┌─ Data provided
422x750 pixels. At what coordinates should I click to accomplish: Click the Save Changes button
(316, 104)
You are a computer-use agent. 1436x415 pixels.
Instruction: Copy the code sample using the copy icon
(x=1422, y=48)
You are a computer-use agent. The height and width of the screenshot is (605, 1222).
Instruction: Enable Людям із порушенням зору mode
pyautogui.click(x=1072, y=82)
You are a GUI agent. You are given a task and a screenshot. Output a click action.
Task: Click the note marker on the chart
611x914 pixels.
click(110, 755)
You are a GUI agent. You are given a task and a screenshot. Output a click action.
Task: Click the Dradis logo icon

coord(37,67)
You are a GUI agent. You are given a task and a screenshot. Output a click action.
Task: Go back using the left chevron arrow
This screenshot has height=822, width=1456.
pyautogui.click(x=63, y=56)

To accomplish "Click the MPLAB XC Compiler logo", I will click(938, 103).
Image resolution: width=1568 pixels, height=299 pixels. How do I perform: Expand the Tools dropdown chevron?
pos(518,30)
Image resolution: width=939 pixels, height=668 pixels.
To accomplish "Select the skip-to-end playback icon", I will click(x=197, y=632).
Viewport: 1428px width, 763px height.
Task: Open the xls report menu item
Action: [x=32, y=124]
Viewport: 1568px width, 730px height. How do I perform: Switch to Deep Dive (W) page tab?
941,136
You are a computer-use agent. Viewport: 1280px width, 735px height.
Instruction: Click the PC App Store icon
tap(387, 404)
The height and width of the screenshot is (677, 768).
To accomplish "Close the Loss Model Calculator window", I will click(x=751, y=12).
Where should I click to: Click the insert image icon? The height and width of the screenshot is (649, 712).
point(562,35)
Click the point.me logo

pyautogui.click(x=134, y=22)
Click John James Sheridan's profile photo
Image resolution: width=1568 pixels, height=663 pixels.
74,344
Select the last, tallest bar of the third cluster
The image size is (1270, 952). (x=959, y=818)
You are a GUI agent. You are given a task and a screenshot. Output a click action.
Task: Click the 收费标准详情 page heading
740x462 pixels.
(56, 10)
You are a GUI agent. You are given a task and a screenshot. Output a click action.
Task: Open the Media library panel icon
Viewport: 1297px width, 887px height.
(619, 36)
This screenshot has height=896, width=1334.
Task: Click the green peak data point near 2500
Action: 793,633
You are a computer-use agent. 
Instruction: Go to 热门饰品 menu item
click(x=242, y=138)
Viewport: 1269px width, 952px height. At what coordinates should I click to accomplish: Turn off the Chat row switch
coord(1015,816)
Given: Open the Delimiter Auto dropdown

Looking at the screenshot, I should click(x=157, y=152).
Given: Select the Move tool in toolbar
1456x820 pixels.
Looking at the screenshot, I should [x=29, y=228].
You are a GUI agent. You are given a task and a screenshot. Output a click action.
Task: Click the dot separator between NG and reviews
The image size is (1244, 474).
└─
* **To be done**
Please retype all the records above exactly as they appear.

* **Answer to the problem**
422x750 pixels. At what coordinates should I click to accomplish: Click the Save Changes button
(316, 104)
You are a computer-use agent. 1436x415 pixels.
Instruction: Copy the code sample using the copy icon
(x=1422, y=48)
You are a computer-use agent. The height and width of the screenshot is (605, 1222).
Instruction: Enable Людям із порушенням зору mode
pyautogui.click(x=1072, y=82)
You are a GUI agent. You are given a task and a screenshot. Output a click action.
Task: Click the note marker on the chart
611x914 pixels.
click(110, 755)
You are a GUI agent. You are given a task and a screenshot. Output a click action.
Task: Click the Dradis logo icon

coord(37,67)
You are a GUI agent. You are given a task and a screenshot. Output a click action.
Task: Go back using the left chevron arrow
This screenshot has height=822, width=1456.
pyautogui.click(x=63, y=56)

To accomplish "Click the MPLAB XC Compiler logo", I will click(938, 103).
Image resolution: width=1568 pixels, height=299 pixels. How do I perform: Expand the Tools dropdown chevron?
pos(518,30)
Image resolution: width=939 pixels, height=668 pixels.
To accomplish "Select the skip-to-end playback icon", I will click(x=197, y=632).
Viewport: 1428px width, 763px height.
Task: Open the xls report menu item
Action: [x=32, y=124]
Viewport: 1568px width, 730px height. How do I perform: Switch to Deep Dive (W) page tab?
941,136
You are a computer-use agent. Viewport: 1280px width, 735px height.
Instruction: Click the PC App Store icon
tap(387, 404)
The height and width of the screenshot is (677, 768).
To accomplish "Close the Loss Model Calculator window", I will click(x=751, y=12).
Where should I click to: Click the insert image icon? The height and width of the screenshot is (649, 712).
point(562,35)
Click the point.me logo

pyautogui.click(x=134, y=22)
Click John James Sheridan's profile photo
Image resolution: width=1568 pixels, height=663 pixels.
74,344
Select the last, tallest bar of the third cluster
The image size is (1270, 952). (x=959, y=818)
You are a GUI agent. You are given a task and a screenshot. Output a click action.
Task: Click the 收费标准详情 page heading
740x462 pixels.
(56, 10)
You are a GUI agent. You are given a task and a screenshot. Output a click action.
Task: Open the Media library panel icon
Viewport: 1297px width, 887px height.
(619, 36)
This screenshot has height=896, width=1334.
Task: Click the green peak data point near 2500
Action: 793,633
You are a computer-use agent. 
Instruction: Go to 热门饰品 menu item
click(x=242, y=138)
Viewport: 1269px width, 952px height. At what coordinates should I click to accomplish: Turn off the Chat row switch
coord(1015,816)
Given: Open the Delimiter Auto dropdown

Looking at the screenshot, I should click(x=157, y=152).
Given: Select the Move tool in toolbar
1456x820 pixels.
Looking at the screenshot, I should [x=29, y=228].
You are a GUI agent. You are given a task and a screenshot. Output a click action.
Task: Click the dot separator between NG and reviews
The image size is (1244, 474).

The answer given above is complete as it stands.